PROBLEM STATEMENT: Please put the lines from the very first one up to and including the line with "Looking at the screenshot, I should point(67,59)." into a numbered list, leaving out any blank lines.

PROVIDED RECORDS:
+ + + + +
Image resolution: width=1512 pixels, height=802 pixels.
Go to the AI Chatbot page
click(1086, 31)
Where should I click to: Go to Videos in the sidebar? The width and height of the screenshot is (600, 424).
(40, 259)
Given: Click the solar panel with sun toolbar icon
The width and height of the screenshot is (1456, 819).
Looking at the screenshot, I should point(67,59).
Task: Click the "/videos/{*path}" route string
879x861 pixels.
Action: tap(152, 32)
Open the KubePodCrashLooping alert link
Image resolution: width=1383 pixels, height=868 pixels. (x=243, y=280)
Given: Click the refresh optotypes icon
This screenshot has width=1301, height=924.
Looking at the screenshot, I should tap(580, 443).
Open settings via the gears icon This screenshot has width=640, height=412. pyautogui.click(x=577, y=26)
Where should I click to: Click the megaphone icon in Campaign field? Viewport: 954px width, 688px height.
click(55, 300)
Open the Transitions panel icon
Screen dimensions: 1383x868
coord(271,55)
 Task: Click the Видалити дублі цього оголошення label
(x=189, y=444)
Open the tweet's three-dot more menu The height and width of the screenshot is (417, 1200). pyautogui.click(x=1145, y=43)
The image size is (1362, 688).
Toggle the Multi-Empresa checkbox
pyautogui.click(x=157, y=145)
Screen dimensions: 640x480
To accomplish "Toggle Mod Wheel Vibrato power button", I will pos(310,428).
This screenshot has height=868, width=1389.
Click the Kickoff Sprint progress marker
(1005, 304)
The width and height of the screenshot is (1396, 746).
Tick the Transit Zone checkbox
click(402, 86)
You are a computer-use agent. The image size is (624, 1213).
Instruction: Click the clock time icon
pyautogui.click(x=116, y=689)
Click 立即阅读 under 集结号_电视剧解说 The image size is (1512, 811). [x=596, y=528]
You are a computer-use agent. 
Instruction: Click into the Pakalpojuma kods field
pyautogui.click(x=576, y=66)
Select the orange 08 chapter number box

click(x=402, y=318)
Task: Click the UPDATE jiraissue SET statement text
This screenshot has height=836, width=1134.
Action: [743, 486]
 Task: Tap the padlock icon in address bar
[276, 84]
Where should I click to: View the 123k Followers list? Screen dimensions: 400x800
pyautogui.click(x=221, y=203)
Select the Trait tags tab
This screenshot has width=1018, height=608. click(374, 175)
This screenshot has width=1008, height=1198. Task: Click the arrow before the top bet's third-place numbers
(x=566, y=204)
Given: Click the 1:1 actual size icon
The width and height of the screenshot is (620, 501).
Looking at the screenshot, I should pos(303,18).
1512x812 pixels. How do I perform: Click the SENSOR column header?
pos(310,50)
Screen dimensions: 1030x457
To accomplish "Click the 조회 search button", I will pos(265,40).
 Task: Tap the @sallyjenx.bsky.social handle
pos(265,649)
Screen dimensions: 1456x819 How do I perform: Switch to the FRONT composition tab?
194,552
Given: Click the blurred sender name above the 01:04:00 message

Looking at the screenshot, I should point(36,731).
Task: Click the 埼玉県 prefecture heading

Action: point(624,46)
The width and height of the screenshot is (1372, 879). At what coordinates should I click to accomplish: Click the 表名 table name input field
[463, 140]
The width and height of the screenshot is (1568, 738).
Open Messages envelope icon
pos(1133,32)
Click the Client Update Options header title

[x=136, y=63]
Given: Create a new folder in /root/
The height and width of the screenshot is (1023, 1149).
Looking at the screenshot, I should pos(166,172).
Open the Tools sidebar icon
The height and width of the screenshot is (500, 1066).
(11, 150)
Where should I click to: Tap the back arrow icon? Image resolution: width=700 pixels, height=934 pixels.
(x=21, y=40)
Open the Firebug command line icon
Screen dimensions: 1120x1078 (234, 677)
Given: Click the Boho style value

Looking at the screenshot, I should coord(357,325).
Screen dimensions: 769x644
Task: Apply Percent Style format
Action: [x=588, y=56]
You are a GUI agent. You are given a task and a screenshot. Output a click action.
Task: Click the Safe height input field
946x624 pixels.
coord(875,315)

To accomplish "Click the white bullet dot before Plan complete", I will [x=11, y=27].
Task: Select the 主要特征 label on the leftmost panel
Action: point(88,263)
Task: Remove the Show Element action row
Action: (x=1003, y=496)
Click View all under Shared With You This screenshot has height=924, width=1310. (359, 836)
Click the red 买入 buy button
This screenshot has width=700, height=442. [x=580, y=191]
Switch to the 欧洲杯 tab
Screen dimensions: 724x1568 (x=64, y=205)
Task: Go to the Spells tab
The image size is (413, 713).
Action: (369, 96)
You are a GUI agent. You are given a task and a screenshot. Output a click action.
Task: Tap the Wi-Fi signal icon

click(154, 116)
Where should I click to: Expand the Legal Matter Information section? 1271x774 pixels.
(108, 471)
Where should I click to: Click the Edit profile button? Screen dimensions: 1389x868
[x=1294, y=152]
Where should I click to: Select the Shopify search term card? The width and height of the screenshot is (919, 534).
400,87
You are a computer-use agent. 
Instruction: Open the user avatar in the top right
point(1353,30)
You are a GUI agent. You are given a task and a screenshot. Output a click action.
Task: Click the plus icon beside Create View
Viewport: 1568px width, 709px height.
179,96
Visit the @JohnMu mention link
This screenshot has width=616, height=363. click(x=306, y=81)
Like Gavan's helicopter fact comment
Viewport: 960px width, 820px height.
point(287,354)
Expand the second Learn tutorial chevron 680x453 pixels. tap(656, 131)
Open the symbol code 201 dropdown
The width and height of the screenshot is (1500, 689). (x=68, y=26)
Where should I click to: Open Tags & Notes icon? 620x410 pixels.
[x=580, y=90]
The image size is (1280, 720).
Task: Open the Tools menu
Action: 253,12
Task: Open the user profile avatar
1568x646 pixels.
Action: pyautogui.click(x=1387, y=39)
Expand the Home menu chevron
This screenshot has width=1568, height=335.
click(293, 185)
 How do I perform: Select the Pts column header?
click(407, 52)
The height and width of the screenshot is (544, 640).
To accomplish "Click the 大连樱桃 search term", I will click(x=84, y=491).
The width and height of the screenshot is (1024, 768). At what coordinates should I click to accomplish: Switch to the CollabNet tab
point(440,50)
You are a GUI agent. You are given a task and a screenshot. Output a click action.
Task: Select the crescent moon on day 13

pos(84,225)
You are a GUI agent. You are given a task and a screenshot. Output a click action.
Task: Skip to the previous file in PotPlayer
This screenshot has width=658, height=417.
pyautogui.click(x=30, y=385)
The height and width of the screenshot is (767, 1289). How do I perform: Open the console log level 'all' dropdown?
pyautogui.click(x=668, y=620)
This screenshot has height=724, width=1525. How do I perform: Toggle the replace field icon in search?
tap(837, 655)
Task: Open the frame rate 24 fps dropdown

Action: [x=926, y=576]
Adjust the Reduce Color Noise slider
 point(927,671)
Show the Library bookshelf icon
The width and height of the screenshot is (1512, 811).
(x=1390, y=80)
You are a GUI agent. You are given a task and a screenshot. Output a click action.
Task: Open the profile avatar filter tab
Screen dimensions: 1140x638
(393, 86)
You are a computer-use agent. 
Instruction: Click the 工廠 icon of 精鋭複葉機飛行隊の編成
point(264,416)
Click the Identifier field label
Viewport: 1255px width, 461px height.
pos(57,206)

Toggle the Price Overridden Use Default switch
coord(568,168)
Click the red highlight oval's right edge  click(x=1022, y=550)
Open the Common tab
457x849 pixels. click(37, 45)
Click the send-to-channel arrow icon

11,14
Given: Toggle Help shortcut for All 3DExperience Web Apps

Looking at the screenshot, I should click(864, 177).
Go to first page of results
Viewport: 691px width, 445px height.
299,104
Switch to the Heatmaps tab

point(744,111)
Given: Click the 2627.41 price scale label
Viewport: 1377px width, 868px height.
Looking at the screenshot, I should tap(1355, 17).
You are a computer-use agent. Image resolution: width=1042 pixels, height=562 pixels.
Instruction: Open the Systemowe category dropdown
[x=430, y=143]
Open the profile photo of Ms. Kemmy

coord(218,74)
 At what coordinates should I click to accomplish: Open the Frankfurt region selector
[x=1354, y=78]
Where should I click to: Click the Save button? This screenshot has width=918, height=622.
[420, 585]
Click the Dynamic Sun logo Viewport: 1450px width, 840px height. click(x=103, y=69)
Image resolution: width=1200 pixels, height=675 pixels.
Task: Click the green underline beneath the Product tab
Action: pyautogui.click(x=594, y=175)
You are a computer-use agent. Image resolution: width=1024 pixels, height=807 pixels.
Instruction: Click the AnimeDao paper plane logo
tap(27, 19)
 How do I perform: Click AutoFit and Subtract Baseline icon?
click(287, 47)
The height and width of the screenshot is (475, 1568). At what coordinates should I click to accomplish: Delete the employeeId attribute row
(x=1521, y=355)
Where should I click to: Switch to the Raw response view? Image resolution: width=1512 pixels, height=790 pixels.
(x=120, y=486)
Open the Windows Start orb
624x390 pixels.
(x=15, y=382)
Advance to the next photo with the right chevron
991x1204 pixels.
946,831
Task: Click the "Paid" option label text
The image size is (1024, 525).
+ + + + +
EXERCISE OUTPUT:
1. Image resolution: width=1512 pixels, height=802 pixels.
2. Go to the AI Chatbot page
3. click(1086, 31)
4. Where should I click to: Go to Videos in the sidebar? The width and height of the screenshot is (600, 424).
5. (40, 259)
6. Given: Click the solar panel with sun toolbar icon
7. The width and height of the screenshot is (1456, 819).
8. Looking at the screenshot, I should point(67,59).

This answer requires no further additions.